LIST OF TASKS -
a) Reproduce word for word the part of the article on investing extra farm cash flows that begins with the words containing "Strong projected yields" and ends with "by all individuals.".
b) In the article on investing extra farm cash flows, what level of working capital divided by gross revenue is considered strong?
c) Continue the article on investing extra farm cash flows, picking up right after its final sentence.

SUPPLIED TEXT -
++++++++

Investing Extra Cash Flows: Be Sure to Look at All Alternatives

Paul Ellinger
Department of Agricultural and Consumer Economics
University of Illinois at Urbana-Champaign

Strong projected yields through much of Illinois and higher than average commodity prices may result in higher levels of cash flow and income for many producers. A common question is how to allocate any excess profits and cash flows across potential alternatives.

The answer depends substantially on each individual's situation, goals and the stage in the life cycle of the operation. However, some fundamental principles can be applied by all individuals.

Taking a closer check of your financial health should help guide the decision. Cash needs are likely to be higher in 2008. Schnitkey and Lattz project costs to increase substantially over historical averages from 2001-2005. For example, the largest increases in corn come from fertilizer ($27 per acre), seed ($11), crop insurance ($5), fuel and oil ($5), and interest ($5). Cash rent levels are also likely to increase. Additional cash flows will be needed to fund these projected increases. So how much cash is adequate? A good rule of thumb is to subtract your current liabilities (debt and liabilities due within the next 12 months) from current assets (cash, savings, inventories, etc). This is defined as working capital. Divide this measure by gross revenue. A measure greater than 30% is considered strong. Excess cash flows could be used to build this level if needed.

++++++++

SUPPLIED DATA -
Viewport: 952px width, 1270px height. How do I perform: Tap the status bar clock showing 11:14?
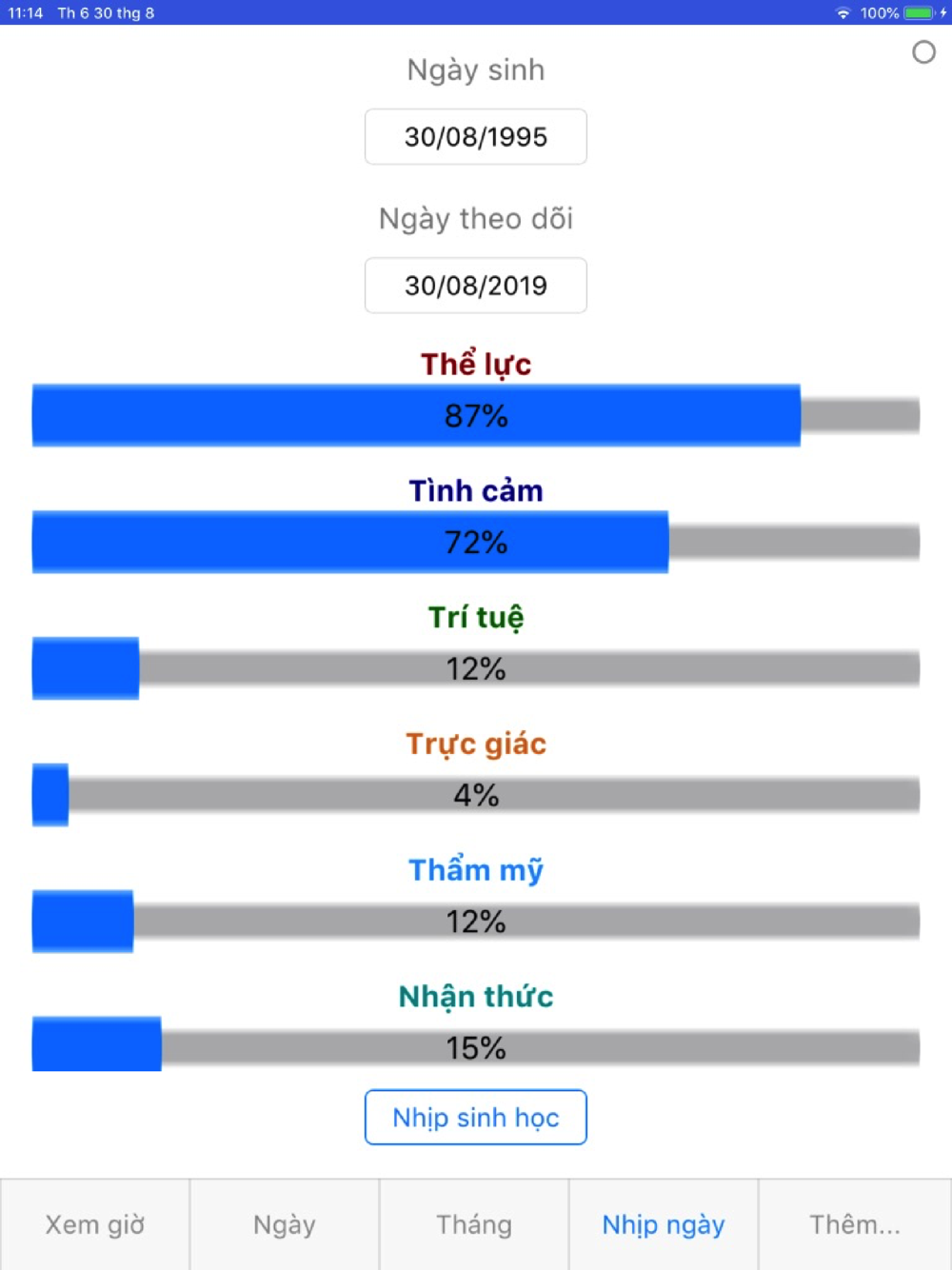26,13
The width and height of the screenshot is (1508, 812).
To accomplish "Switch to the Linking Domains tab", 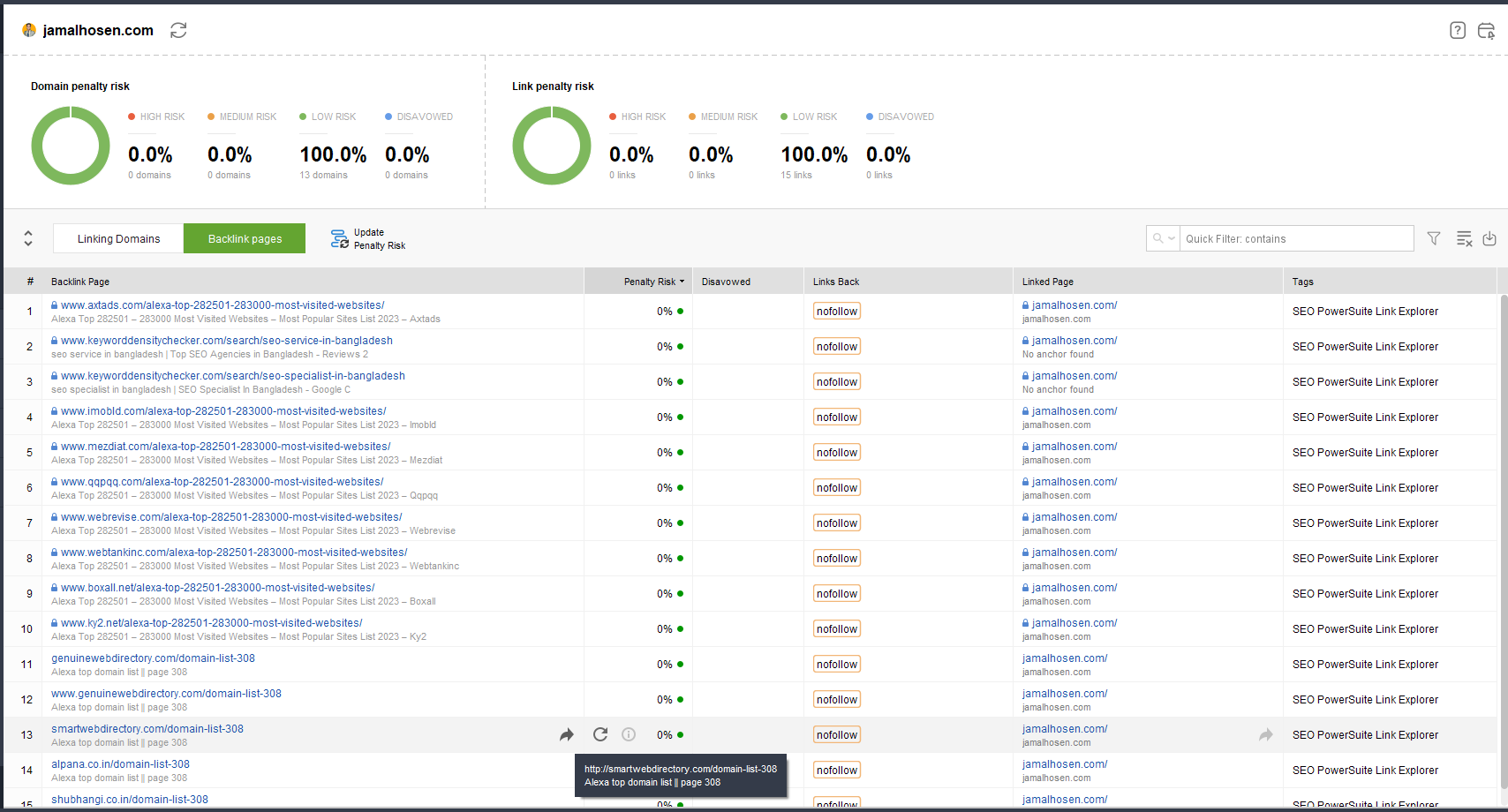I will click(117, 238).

++++++++

THE ANSWERS -
a)
Strong projected yields through much of Illinois and higher than average commodity prices may result in higher levels of cash flow and income for many producers. A common question is how to allocate any excess profits and cash flows across potential alternatives.

The answer depends substantially on each individual's situation, goals and the stage in the life cycle of the operation. However, some fundamental principles can be applied by all individuals.

b) A measure greater than 30% is considered strong.

c)
Next consider your overall debt position. A general rule of thumb is to have your debt level less than one-half of your total asset values. Another metric is to express your interest expense relative to gross revenue. An adequate measure is to have the interest expense to gross revenue less than 15%. A third measure is to express your actual or projected cash income before you account for interest and depreciation relative to total debt. This measure should be greater than 25%. If you pass these important financial health benchmarks, it may not be necessary to prioritize debt repayment as an alternative. Responsible use of debt gives you flexibility to grow and invest in productive assets. For additional details on financial benchmarks and decision tools for investing in farm assets see the finance section of farmdoc here.

Another area that warrants a financial check would be your level of retirement assets. Many income tax deferred alternatives are available to farmers. Funding these accounts early in your career allows the time value of money to work in your favor. For example, an investment that returns a modest 6% annually will double in approximately 12 years and will increase 8 fold in 36 years.

As you evaluate your other investment choices, be careful to assess their relative risks and rewards. Farmland has continued to increase in value, but does not generate substantial cash flows. If debt is used to finance farmland, additional cash flows from other sources will be needed to support the debt payments. When investing in depreciable assets consider how these investments enhance your overall farm profitability and growth potential.

In summary, take a look at your financial health prior to making substantial farm investments. Take advantage of trusted advisors like Farm Business Farm Management field staff, lenders, accountants, lawyers, and other consultants to assist you in your decisions.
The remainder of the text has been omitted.